Von Ralf Keuper
Einige Jahre bevor der Diesel-Skandal die deutsche Automobilindustrie erschütterte und bevor Tesla die Platzhirsche Daimler, BMW und VW alt aussehen ließ, ging der ehemalige Chefvolkswirt von BMW mit der deutschen Paradebranche in Ausgebremst. Wie die Automobilindustrie Deutschland in die Krise fährt hart ins Gericht. Die Diagnose fiel daher wenig erfreulich aus:
Auch wenn die Wahrheit schmerzhaft ist: Die deutsche Autoindustrie hat am Standort Deutschland ihren Zenit überschritten. Sie bleibt zwar auch auf absehbare Zukunft der Motor der deutschen Wirtschaft, ein Motor, der allerdings bereits deutlich an Drehzahl verloren hat.
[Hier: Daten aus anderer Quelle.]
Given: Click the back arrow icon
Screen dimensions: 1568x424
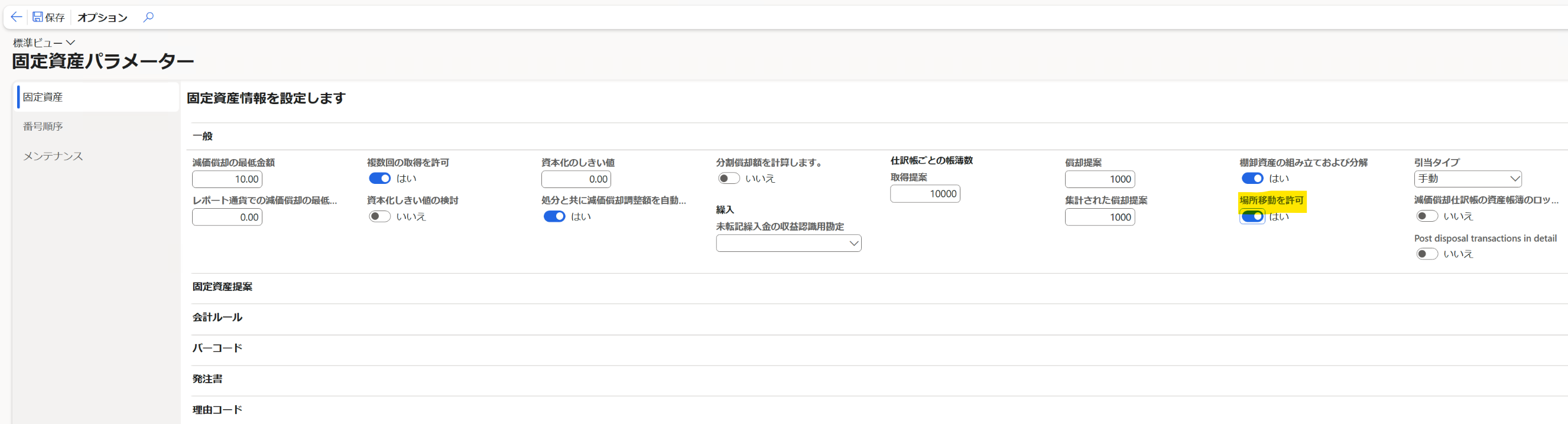Looking at the screenshot, I should pos(17,17).
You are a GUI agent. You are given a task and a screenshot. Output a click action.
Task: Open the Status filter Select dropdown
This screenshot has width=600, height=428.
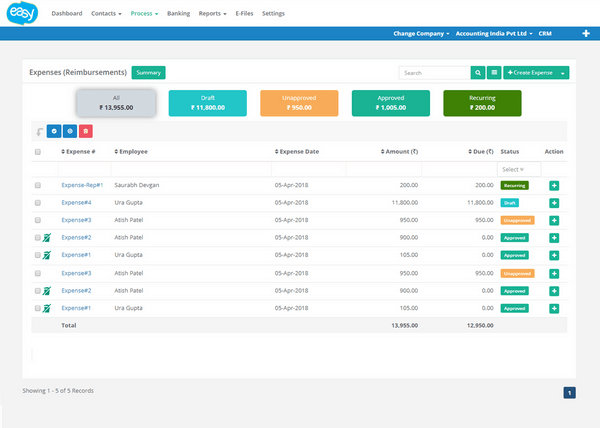[518, 169]
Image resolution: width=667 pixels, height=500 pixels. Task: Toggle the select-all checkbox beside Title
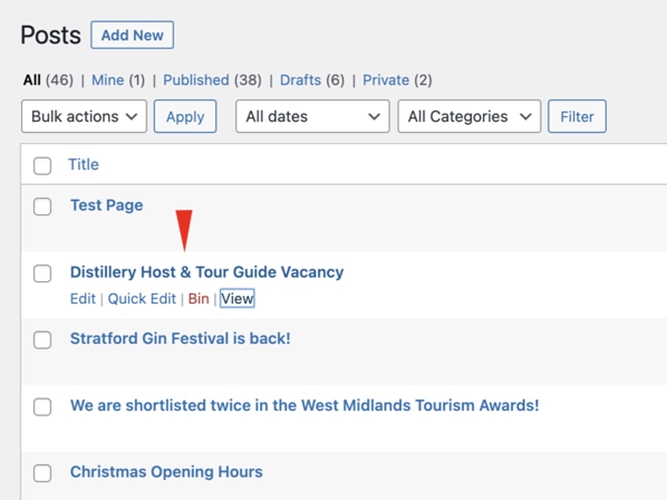(x=42, y=166)
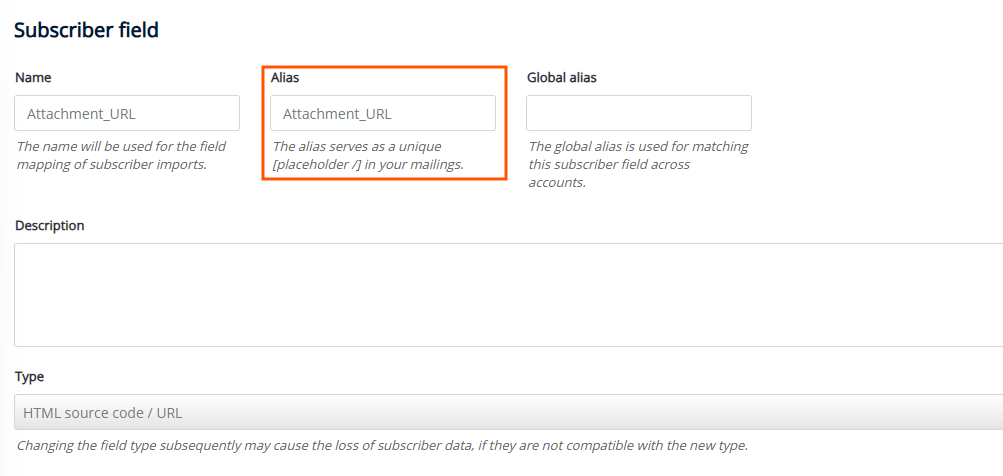Click the word 'accounts.' under Global alias
1003x476 pixels.
tap(557, 182)
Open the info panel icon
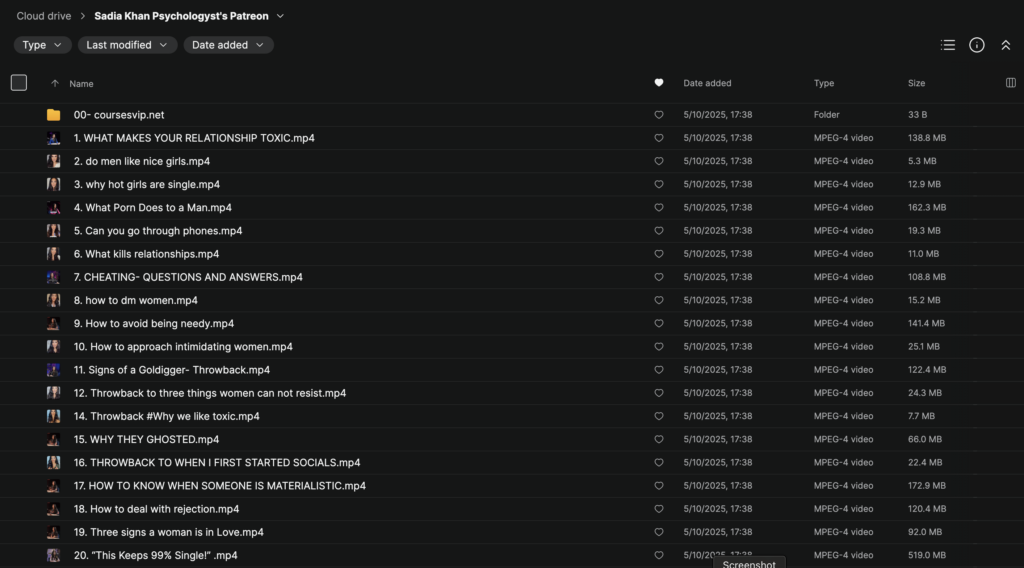Viewport: 1024px width, 568px height. click(x=977, y=45)
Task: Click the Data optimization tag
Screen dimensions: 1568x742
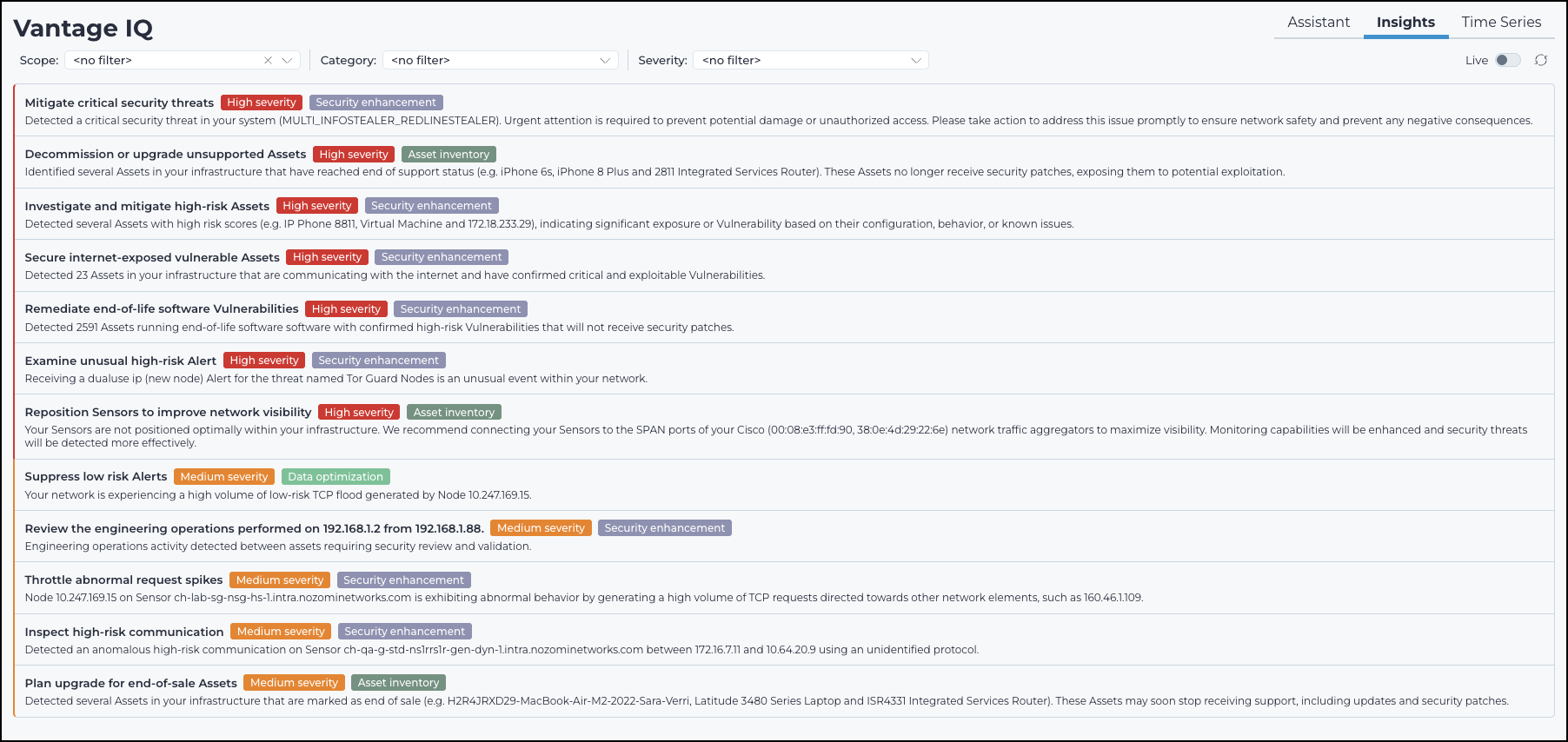Action: coord(336,477)
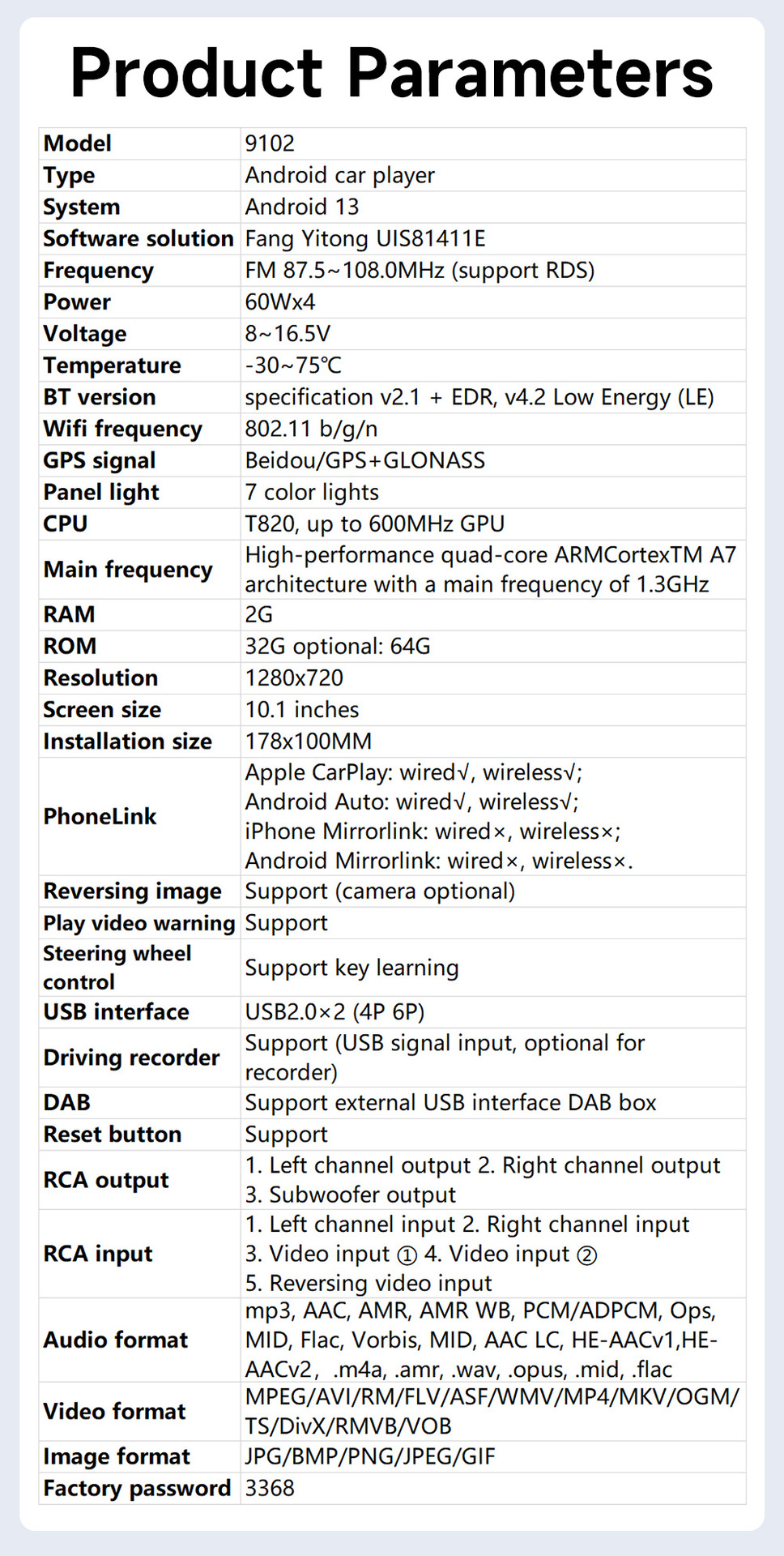Click the BT version row label
Viewport: 784px width, 1556px height.
click(x=100, y=397)
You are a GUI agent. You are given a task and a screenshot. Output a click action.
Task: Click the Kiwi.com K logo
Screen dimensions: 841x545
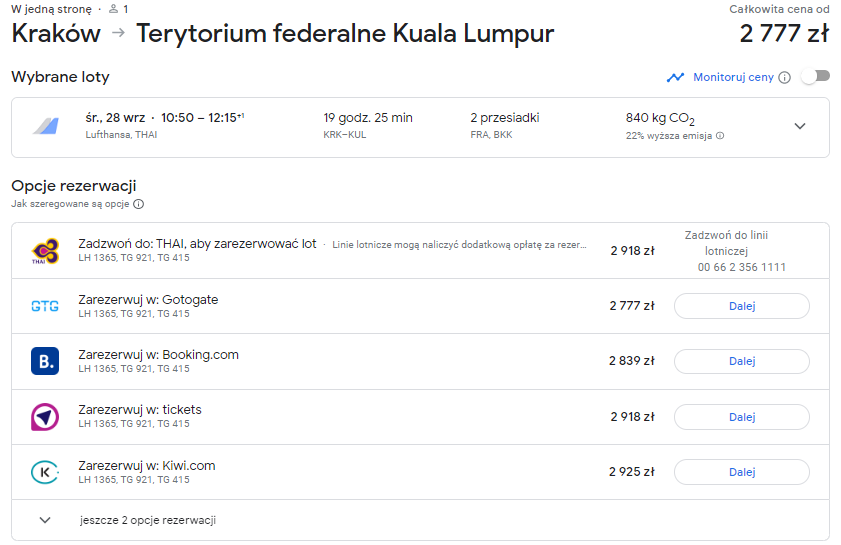(45, 472)
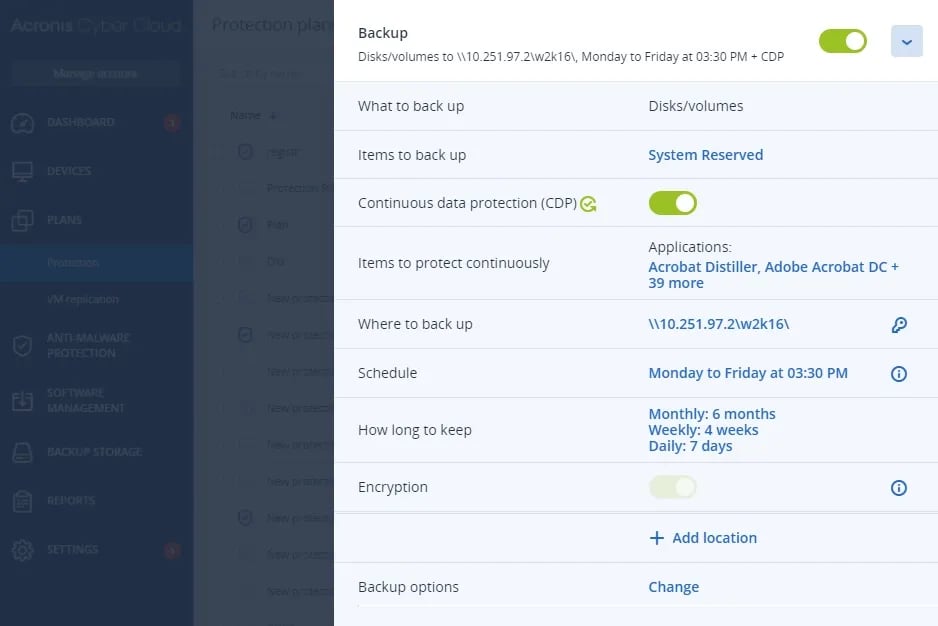This screenshot has width=938, height=626.
Task: Click the \\10.251.97.2\w2k16\ location path
Action: [x=718, y=324]
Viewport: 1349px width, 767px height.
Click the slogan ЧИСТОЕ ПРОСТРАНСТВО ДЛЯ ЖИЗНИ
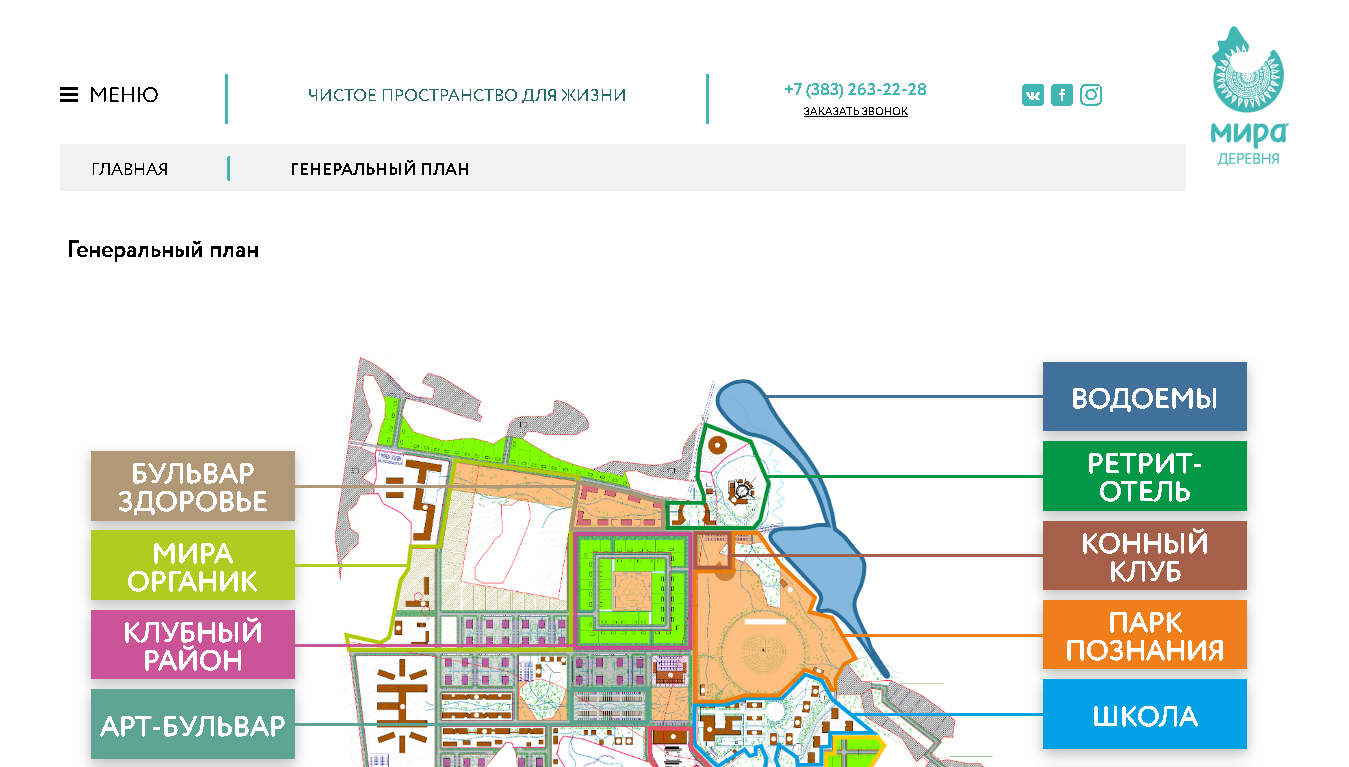click(x=467, y=96)
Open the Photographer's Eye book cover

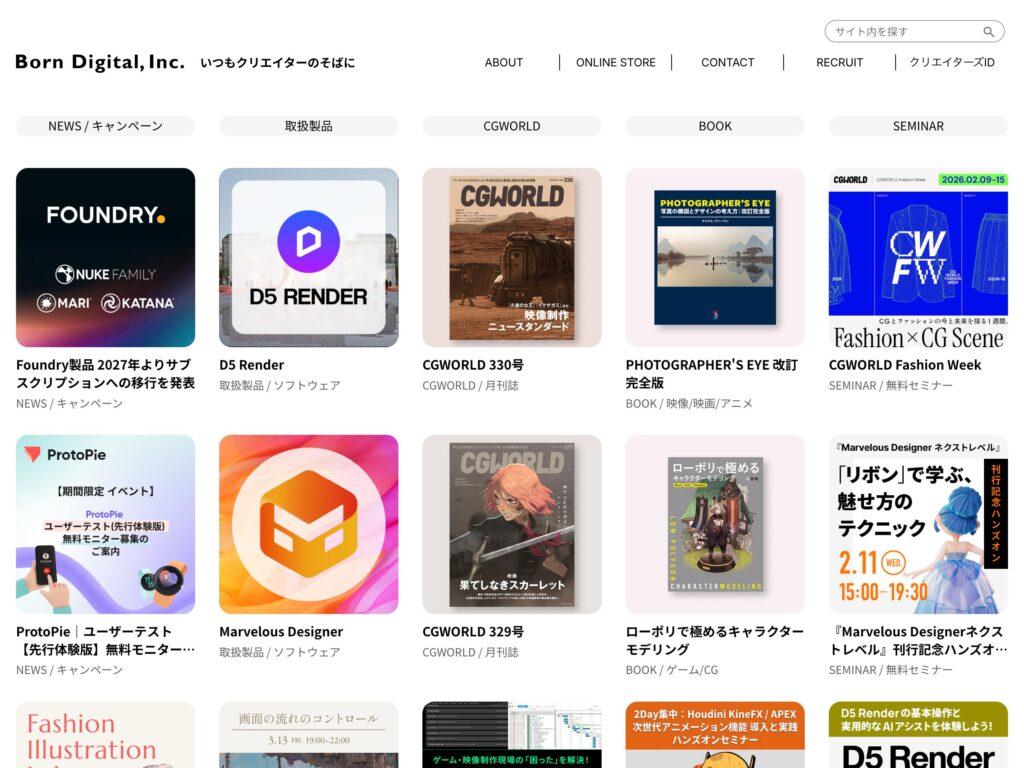tap(715, 257)
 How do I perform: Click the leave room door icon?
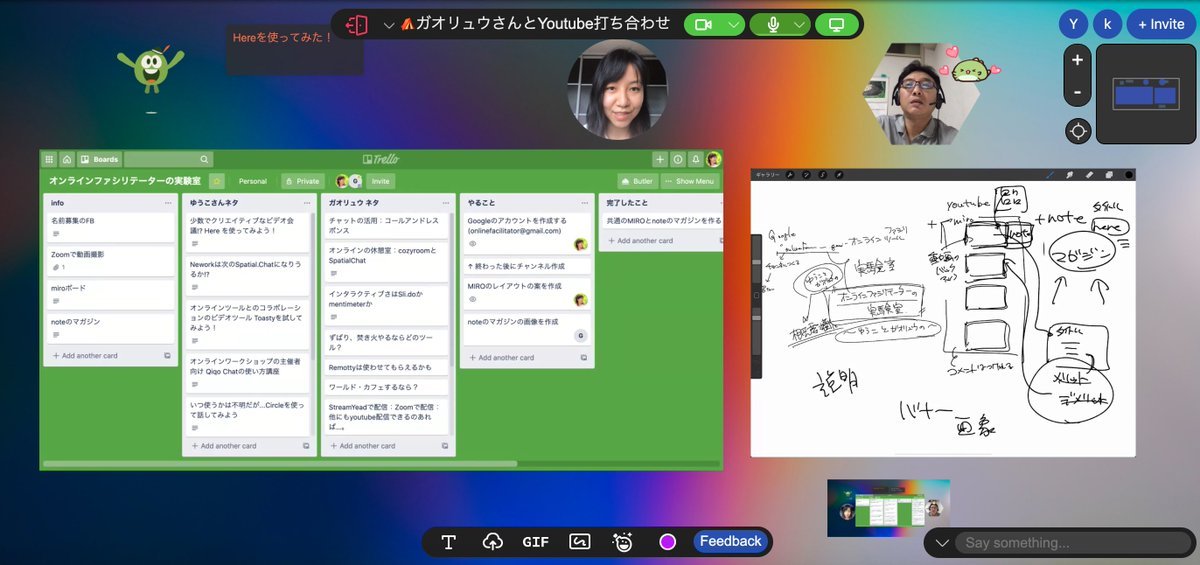point(357,24)
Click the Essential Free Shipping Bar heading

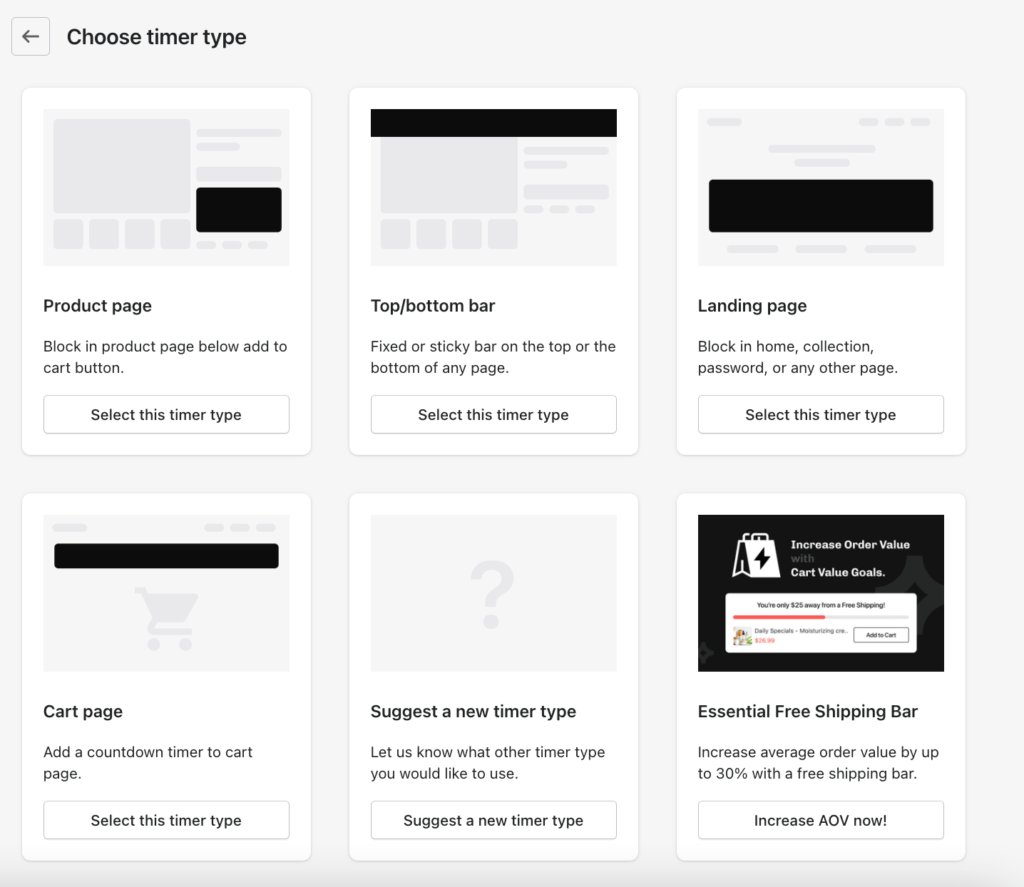coord(807,712)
Die Kostenstrukturen der Hersteller sorgen dafür, dass die Margen über die Jahre kontinuierlich gesunken sind, über alle Autoklassen hinweg:
Deutlich sinkende Ertragsmargen im Kerngeschäft bei allen OEMs, auch bei den sogenannten Nobelmarken, haben teilweise zu spektakulären Kostensenkungsprogrammen mit massivem Belegschaftsabbau geführt. Im Volumensegment machen einige tradierte Autohersteller bereits seit mehreren Jahren im operativen Geschäft teilweise sogar noch zunehmende Verluste. Und rücken langsam, aber sicher in die Nähe eines Marktaustritts, jedenfalls wenn die Mutterkonzerne, selbst in Not, Quersubventionen nicht mehr durchhalten wollen.
Heute bestimme die Nachfrage, der Kunde die Automobilproduktion, was zu einer überbordenden Variantenvielfalt geführt habe, die einen erheblichen Entwicklung- und Logistik-Mehraufwand zur Folge hatte. Nur wenige Hersteller erreichen in den neuen Nischenmärkten den für die Profitabilität nötigen Mindestabsatz an Autos. Die Automobilindustrie stehe daher in einem oligopolistischen Verdrängungswettbewerb.
In der Vergangenheit konnte sich die deutsche Automobilindustrie mit zahlreichen Innovationen im Premium-Segment festsetzen. Ein Fehler, so Becker, sei es gewesen, in den hochwertigen und teuren Autos verstärkt Plastik zu verwenden. Dieser Widerspruch lasse sich auf Dauer nicht durchhalten bzw. vermitteln. Becker macht für dieses Dilemma die hohen Lohn- und Lohnnebenkosten verantwortlich. Auch haben es die deutschen Hersteller versäumt, neue Märkte, wie China, rechtzeitig mit passenden Modellen zu bedienen.
Eine weitere Ursache für den schleichenden Niedergang der deutschen Automobilindustrie ist die Fixierung auf den Shareholder Value, jedenfalls seine einseitige Auslegung. Eine Strategie, die, wie bei Siemens, Bosch und Daimler über Jahrzehnte, den Kundennutzen in Vordergrund stellt, führt fast schon zwangsläufig zu einem hohen Shareholder Value.
Die Arbeitsplätze bei Bosch und Daimler, bei Siemens und der AEG entstanden, weil deren Produkte am Markt Erfolg hatten.
Das wohl größte Problem der deutschen Premiumhersteller bestehe in dem Hang zum “Over-Engineering”, d.h. alles was sich irgendwie entwicklen und einbauen lässt, wird auch umgesetzt. Ob das nun noch sinnvoll ist und von den Kunden, jedenfalls außerhalb Deutschland, so benötigt und goutiert wird, steht auf einem anderen Blatt.
Fast schon prophetisch muten folgende Worte an:
Die deutsche Autoindustrie hat nichts dazugelernt. Sie behauptet zwar, kreativ zu sein und weltweit die modernste Technik zu bieten. Mag sein, dass sie von Kurbelwellen, Drehmomenten, Doppel-Gelenk-Hinterachsen, CommenRail, BlueTec Dieseltechnik etc. sehr viel versteht, von Mobilität in Verbindung mit ökologischer Verantwortung versteht sie offensichtlich weniger.